TASK ITEM: The data below holds the lines to copy: everything from the line containing "Task: Open the Git version control icon" to the line containing "Task: Enable the 下絵 collection checkbox", both ends included, set down exactly.

━━━━━ THE INPUT

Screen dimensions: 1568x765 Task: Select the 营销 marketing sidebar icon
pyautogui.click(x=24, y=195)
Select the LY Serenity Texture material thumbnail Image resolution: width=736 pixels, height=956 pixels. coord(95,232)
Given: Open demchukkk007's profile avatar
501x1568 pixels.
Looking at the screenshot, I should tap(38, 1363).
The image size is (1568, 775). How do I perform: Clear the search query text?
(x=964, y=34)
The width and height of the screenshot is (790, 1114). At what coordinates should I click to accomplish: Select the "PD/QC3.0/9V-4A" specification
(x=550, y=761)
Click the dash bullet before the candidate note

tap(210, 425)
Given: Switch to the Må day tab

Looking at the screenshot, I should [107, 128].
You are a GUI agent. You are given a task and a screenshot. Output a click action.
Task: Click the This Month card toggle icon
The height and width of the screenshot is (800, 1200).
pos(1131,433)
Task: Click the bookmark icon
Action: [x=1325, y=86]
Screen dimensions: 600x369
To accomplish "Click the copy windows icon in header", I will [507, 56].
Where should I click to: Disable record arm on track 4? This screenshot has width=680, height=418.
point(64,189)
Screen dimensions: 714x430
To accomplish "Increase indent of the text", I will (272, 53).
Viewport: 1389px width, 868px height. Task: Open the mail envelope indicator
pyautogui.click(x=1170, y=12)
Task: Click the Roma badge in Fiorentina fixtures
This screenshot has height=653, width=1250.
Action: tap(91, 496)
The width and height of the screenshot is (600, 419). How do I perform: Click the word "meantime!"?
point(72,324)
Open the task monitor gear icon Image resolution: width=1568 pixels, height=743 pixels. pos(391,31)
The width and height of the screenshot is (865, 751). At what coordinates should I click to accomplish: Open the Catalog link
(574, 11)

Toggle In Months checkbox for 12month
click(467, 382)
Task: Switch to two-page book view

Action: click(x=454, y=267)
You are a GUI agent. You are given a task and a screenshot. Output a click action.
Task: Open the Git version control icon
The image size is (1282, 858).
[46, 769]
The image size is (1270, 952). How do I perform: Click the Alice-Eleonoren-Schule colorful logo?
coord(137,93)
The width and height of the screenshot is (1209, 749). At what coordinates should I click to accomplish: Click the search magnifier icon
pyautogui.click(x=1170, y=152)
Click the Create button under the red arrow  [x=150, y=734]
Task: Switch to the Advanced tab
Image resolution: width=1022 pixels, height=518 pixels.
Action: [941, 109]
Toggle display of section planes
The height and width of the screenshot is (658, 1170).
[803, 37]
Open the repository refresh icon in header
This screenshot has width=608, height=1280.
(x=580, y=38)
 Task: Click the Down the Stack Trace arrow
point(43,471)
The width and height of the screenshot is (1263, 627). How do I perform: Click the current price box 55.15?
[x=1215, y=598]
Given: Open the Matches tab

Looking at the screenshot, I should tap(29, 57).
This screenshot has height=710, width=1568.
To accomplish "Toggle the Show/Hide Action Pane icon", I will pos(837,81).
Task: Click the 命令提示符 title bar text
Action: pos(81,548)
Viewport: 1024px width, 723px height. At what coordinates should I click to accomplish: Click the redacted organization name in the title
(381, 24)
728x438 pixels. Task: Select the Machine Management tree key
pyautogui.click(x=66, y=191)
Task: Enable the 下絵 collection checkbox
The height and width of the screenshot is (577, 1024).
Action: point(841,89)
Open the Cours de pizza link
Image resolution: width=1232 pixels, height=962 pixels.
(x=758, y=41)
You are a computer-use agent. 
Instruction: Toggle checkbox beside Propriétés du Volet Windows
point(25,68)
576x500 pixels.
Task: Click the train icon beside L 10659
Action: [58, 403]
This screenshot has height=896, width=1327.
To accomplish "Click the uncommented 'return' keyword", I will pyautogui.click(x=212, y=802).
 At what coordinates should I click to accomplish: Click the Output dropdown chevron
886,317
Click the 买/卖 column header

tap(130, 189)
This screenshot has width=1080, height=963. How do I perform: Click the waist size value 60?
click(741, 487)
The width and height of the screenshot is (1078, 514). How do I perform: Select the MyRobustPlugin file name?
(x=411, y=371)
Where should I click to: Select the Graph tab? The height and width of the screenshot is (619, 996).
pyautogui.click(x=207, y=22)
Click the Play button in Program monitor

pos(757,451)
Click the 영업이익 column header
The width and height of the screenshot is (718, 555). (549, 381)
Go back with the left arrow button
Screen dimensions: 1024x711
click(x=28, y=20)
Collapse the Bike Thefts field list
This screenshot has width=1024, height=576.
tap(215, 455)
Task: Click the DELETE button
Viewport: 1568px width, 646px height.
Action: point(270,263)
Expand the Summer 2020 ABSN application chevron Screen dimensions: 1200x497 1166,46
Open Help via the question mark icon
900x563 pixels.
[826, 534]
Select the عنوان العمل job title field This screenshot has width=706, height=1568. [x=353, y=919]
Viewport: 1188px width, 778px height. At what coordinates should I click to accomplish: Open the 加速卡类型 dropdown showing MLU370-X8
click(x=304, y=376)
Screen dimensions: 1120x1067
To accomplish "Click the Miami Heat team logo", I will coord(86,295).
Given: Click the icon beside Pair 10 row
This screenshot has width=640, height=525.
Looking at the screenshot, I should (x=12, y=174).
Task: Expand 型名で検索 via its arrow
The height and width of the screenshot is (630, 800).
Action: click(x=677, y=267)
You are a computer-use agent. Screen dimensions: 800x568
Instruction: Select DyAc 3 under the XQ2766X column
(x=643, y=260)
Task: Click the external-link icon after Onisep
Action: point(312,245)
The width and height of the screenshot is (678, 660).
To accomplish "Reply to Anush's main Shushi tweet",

━━━━━━━━━━

WRITTEN ANSWER:
Task: Open the Git version control icon
The image size is (1282, 858).
[46, 769]
The image size is (1270, 952). How do I perform: Click the Alice-Eleonoren-Schule colorful logo?
coord(137,93)
The width and height of the screenshot is (1209, 749). At what coordinates should I click to accomplish: Click the search magnifier icon
pyautogui.click(x=1170, y=152)
Click the Create button under the red arrow  [x=150, y=734]
Task: Switch to the Advanced tab
Image resolution: width=1022 pixels, height=518 pixels.
Action: [941, 109]
Toggle display of section planes
The height and width of the screenshot is (658, 1170).
[803, 37]
Open the repository refresh icon in header
This screenshot has width=608, height=1280.
(x=580, y=38)
 Task: Click the Down the Stack Trace arrow
point(43,471)
The width and height of the screenshot is (1263, 627). How do I perform: Click the current price box 55.15?
[x=1215, y=598]
Given: Open the Matches tab

Looking at the screenshot, I should tap(29, 57).
This screenshot has height=710, width=1568.
To accomplish "Toggle the Show/Hide Action Pane icon", I will pos(837,81).
Task: Click the 命令提示符 title bar text
Action: pos(81,548)
Viewport: 1024px width, 723px height. At what coordinates should I click to accomplish: Click the redacted organization name in the title
(381, 24)
728x438 pixels. Task: Select the Machine Management tree key
pyautogui.click(x=66, y=191)
Task: Enable the 下絵 collection checkbox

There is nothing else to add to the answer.